Désintox. Bonne nouvelle en apparence, la décrue des chiffres du chômage marque en réalité une explosion de l’emploi précaire et des radiations.
Voilà de quoi ravir le gouvernement et son obsession du plein-emploi. Selon la Dares, 6 134 100 personnes étaient inscrites à Pôle emploi au quatrième trimestre 2022, chiffre au plus bas depuis 2014. « Le nombre de demandeurs d’emploi sans aucune activité baisse de 112 000 personnes au T4 2022. Le plein-emploi, c’est aussi le bon emploi. Nous poursuivons notre mobilisation », s’est réjoui le ministre du Travail, Olivier Dussopt, sur Twitter. Pourtant, à y regarder de plus près, les statistiques peinent à confirmer cette bonne nouvelle.
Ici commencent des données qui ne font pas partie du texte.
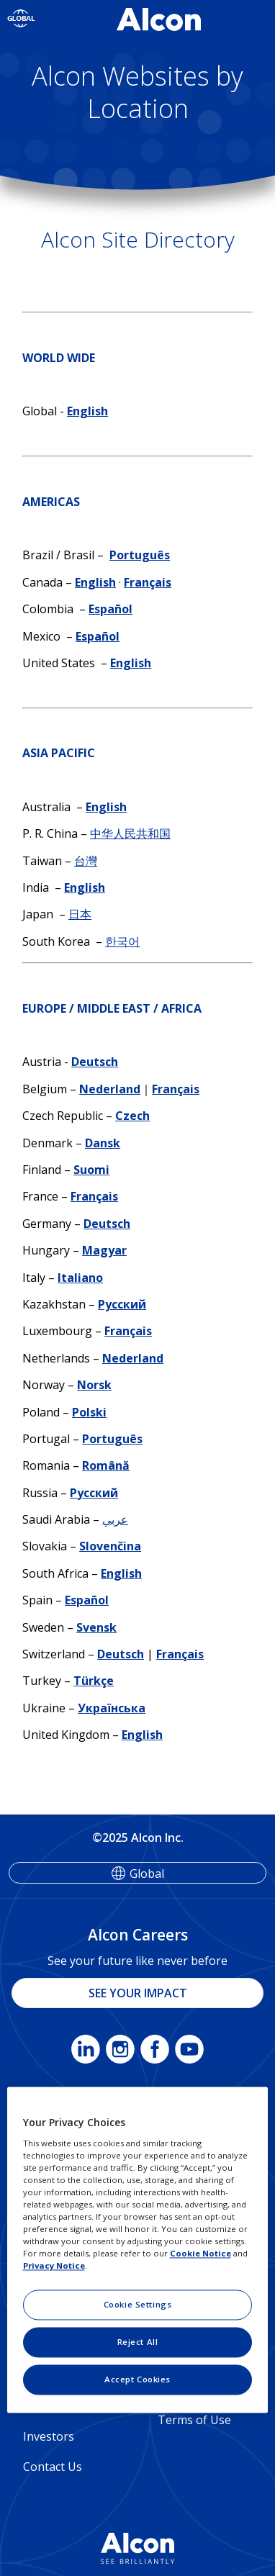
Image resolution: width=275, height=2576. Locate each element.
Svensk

Explosion du nombre de chômeurs en catégorie B
Les données de la Dares montrent avant tout que la large baisse du nombre des chômeurs de la catégorie A (n’ayant pas du tout travaillé durant le mois) est compensée par un impressionnant bond des inscrits en catégorie B (moins de 78 heures dans le mois). Avec 2 834 000 privés d’emploi dans cette première catégorie au quatrième trimestre 2022, le nombre d’inscrits a ainsi diminué de 3,8 % en un trimestre, et de 9,4 % en un an.
Le nombre de chômeurs en catégorie B, occupant des emplois très précaires, a lui explosé : il a augmenté de 8,8 % en un an, et de plus de 30 % si l’on se concentre exclusivement sur les personnes ayant travaillé entre 1 et 20 heures dans le mois.
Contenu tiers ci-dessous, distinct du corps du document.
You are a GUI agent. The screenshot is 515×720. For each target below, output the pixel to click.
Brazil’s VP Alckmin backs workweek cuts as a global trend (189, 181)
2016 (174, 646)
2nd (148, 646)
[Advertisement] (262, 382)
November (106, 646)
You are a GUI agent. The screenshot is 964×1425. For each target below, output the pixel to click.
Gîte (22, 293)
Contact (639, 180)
Un transfert qui pourrait être en partie expliqué par un bug informatique, explique la CGT : lors de la réactualisation de leurs droits, certains chômeurs ont été forcés de déclarer 1 heure travaillée au minimum, même sans activité. Mais pas que. « Il y a une vraie volonté de Pôle emploi de servir la soupe du gouvernement. Par exemple, de nombreuses personnes ont été désinscrites car en arrêt maladie, alors qu’elles auraient pu être transférées dans la catégorie D », explique Pierre Garnodier, du comité CGT chômeurs et précaires.
La réforme de l’assurance-chômage alourdira encore la tendance
Si le gouvernement se targue de la baisse du taux de chômage, les personnes ayant quitté les statistiques pour cause de reprise d’un emploi déclaré sont de moins en moins nombreuses : leur nombre a chuté de 30,1 % entre le quatrième trimestre 2021 et le dernier trimestre 2022. « Aujourd’hui, ce n’est pas parce qu’on sort de Pôle emploi qu’on retrouve un boulot. La majorité des sorties s’explique parce que les gens ne peuvent pas recharger leurs droits et se retrouvent au RSA », fustige Pierre Garnodier.
Selon lui, la nouvelle réforme de l’assurance-chômage, qui entre en vigueur le 1er février, alourdira encore la tendance. En raccourcissant la durée d’indemnisation de 25 %, nombreux seront les privés d’emploi à disparaître des statistiques sans reprendre une activité.
Selon l’institut statistique, enfin, 52 900 personnes ont été tout bonnement radiées des listes de Pôle emploi. Bien plus qu’un seul accroissement du nombre de radiations (+ 2,3 % par rapport au trimestre précédent et + 16,5 % par rapport au dernier trimestre 2019), il s’agit tout simplement d’un record depuis la naissance de ces statistiques en 1996. Une « volonté » politique, pour Pierre Garnodier. « On peut être radié dès lors qu’on rate un appel téléphonique, c’est considéré comme une absence à un entretien », explique-t-il.